# What you need to do
Check each line of the data for "computer", and copy the ones that have it.

# Information shown
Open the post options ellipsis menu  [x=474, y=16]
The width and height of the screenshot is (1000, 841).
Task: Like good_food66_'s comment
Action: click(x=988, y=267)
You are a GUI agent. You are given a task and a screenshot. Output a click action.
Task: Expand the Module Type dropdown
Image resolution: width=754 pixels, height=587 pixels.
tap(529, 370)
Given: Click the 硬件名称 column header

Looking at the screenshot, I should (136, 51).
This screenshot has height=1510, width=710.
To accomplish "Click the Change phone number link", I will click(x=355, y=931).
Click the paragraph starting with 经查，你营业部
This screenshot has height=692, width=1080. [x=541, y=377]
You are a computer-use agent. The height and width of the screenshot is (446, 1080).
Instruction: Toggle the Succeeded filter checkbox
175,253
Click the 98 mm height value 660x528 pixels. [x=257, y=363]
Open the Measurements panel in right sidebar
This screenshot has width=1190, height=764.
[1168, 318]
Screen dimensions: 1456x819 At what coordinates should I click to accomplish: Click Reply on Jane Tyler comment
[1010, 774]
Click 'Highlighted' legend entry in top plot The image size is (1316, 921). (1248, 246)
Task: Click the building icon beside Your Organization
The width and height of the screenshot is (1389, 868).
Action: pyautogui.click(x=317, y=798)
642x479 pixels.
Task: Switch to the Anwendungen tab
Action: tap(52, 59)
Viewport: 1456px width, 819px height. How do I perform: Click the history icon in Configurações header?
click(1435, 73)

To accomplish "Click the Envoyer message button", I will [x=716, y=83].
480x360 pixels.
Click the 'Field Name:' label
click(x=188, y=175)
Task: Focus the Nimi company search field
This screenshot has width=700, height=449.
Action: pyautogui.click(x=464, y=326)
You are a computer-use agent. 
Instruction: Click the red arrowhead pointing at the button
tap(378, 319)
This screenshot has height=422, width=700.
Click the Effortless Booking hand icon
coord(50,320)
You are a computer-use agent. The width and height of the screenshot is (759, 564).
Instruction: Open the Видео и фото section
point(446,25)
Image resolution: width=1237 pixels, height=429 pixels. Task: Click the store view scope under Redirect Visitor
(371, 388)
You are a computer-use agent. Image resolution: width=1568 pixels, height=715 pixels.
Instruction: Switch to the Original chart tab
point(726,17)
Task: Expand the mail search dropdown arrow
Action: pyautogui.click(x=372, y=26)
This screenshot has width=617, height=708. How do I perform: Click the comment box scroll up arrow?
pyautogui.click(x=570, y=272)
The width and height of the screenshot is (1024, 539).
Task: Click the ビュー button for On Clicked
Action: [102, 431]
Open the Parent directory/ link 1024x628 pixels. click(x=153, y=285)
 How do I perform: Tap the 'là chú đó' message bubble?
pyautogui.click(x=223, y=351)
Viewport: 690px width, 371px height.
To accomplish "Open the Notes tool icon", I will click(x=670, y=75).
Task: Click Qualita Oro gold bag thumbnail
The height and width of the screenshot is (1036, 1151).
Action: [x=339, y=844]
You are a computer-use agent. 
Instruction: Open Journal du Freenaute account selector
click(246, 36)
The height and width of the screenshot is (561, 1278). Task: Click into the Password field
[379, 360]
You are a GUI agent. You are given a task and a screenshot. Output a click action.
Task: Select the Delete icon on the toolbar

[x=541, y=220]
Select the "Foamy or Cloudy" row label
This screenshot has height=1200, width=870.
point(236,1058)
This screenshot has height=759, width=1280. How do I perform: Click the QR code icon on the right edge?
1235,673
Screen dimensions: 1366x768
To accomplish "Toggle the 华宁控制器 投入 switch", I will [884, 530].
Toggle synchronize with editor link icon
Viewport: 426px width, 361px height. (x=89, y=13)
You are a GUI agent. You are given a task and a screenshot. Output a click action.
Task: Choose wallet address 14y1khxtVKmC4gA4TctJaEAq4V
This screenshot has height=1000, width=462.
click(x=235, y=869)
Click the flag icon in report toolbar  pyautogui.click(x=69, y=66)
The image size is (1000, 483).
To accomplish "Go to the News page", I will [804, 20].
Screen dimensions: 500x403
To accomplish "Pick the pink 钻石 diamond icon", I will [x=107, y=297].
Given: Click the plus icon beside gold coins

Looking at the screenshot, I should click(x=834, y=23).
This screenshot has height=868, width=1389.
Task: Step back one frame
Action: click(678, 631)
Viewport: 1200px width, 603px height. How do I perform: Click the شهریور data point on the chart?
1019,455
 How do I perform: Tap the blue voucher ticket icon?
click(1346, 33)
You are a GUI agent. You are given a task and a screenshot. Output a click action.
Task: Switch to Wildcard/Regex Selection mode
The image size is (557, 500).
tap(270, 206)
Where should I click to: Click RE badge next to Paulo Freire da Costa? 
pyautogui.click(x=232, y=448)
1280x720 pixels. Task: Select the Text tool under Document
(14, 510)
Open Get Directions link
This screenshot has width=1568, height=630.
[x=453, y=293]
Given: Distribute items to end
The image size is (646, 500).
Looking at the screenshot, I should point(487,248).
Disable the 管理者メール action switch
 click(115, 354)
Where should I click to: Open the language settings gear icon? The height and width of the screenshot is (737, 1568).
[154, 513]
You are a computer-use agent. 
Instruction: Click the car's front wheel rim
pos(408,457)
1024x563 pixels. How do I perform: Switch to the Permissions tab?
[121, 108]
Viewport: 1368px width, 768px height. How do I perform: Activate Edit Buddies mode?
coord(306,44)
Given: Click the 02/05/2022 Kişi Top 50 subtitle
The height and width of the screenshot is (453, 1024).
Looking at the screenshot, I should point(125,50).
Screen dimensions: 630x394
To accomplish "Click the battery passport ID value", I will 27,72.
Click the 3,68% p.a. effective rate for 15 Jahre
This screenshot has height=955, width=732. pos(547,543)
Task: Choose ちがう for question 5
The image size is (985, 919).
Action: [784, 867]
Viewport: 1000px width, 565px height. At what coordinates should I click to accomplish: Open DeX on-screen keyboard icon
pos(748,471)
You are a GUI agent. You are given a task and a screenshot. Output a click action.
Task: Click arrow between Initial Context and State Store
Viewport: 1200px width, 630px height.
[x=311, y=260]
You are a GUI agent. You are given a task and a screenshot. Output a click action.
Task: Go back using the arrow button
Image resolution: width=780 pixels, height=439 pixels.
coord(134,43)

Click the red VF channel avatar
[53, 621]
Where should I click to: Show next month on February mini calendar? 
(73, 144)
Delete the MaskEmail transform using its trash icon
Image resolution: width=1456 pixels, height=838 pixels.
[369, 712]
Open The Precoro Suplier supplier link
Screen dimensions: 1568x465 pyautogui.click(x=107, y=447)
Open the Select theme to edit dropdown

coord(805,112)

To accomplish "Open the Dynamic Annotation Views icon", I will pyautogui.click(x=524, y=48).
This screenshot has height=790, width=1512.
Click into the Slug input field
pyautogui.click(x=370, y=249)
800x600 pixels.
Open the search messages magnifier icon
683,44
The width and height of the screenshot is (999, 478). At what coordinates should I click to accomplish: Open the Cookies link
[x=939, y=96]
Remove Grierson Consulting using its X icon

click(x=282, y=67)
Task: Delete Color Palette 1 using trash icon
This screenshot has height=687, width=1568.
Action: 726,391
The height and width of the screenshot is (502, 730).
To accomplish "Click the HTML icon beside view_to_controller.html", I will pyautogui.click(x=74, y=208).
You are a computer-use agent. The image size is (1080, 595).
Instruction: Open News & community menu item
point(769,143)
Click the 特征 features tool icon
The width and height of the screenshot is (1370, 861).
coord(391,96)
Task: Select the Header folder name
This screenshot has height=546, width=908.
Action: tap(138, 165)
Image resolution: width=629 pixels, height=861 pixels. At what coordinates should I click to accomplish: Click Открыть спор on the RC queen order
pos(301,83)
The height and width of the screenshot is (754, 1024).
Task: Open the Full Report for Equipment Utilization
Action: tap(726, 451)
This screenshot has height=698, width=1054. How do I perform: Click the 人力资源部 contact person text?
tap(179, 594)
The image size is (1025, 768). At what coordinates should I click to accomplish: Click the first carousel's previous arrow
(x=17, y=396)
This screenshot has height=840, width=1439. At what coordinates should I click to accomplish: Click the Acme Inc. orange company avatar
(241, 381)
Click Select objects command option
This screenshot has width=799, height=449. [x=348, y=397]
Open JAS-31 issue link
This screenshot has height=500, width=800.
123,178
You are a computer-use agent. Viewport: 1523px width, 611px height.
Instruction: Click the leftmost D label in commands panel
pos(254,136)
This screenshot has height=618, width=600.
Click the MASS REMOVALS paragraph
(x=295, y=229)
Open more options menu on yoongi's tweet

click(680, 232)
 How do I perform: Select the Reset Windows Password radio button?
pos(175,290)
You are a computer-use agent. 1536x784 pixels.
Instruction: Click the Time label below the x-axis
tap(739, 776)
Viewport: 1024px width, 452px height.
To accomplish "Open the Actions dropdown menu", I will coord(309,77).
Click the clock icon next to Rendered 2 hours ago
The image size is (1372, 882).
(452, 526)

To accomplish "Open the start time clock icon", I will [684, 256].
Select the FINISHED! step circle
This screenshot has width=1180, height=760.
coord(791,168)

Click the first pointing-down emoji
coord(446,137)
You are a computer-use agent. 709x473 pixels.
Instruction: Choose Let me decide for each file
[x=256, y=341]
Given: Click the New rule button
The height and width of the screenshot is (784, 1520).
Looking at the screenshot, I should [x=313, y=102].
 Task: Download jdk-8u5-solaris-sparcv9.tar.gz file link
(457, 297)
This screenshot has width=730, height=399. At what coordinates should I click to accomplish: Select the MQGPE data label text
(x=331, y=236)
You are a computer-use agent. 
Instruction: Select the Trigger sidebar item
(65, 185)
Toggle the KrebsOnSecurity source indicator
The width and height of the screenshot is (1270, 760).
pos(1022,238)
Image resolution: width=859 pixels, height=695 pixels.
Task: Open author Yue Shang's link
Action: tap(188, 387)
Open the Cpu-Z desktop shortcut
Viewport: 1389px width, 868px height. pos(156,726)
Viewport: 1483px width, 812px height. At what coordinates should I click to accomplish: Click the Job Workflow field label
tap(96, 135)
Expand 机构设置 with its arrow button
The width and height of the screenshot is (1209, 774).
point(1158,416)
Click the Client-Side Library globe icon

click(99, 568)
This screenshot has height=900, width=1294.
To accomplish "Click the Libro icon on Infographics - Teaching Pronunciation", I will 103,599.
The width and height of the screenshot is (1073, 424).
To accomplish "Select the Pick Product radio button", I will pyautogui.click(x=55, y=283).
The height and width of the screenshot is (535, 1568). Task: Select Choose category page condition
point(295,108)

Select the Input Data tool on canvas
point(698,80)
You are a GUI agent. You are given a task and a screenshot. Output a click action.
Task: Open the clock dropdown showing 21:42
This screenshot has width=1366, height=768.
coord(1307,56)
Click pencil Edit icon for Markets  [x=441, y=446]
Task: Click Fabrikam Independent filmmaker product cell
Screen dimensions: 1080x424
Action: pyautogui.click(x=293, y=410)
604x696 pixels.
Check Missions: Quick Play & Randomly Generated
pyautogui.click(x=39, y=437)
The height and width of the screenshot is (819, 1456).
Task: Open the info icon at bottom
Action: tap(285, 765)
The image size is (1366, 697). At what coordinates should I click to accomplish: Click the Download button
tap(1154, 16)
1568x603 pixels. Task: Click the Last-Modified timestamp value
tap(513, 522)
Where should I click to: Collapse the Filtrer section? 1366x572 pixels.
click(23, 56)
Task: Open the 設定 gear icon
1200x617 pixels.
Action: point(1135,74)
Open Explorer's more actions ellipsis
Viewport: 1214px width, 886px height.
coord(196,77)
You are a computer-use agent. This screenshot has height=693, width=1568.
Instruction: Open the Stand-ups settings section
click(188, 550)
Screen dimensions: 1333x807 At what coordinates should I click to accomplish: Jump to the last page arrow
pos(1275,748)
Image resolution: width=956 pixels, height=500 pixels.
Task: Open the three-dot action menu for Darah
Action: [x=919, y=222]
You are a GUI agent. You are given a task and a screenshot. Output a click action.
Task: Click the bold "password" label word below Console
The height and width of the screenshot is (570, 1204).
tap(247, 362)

# Written reply
You are a computer-use agent. The height and width of the screenshot is (446, 1080).
You are a computer-use agent. 
You are a computer-use agent. The width and height of the screenshot is (759, 564).
You are a computer-use agent. Image resolution: width=1568 pixels, height=715 pixels.
You are a computer-use agent. 
You are a computer-use agent. 
You are a computer-use agent. The image size is (1080, 595).
You are a computer-use agent. Viewport: 1523px width, 611px height.
You are a computer-use agent. 1536x784 pixels.
You are a computer-use agent. 709x473 pixels.
You are a computer-use agent. 
You are a computer-use agent. This screenshot has height=693, width=1568.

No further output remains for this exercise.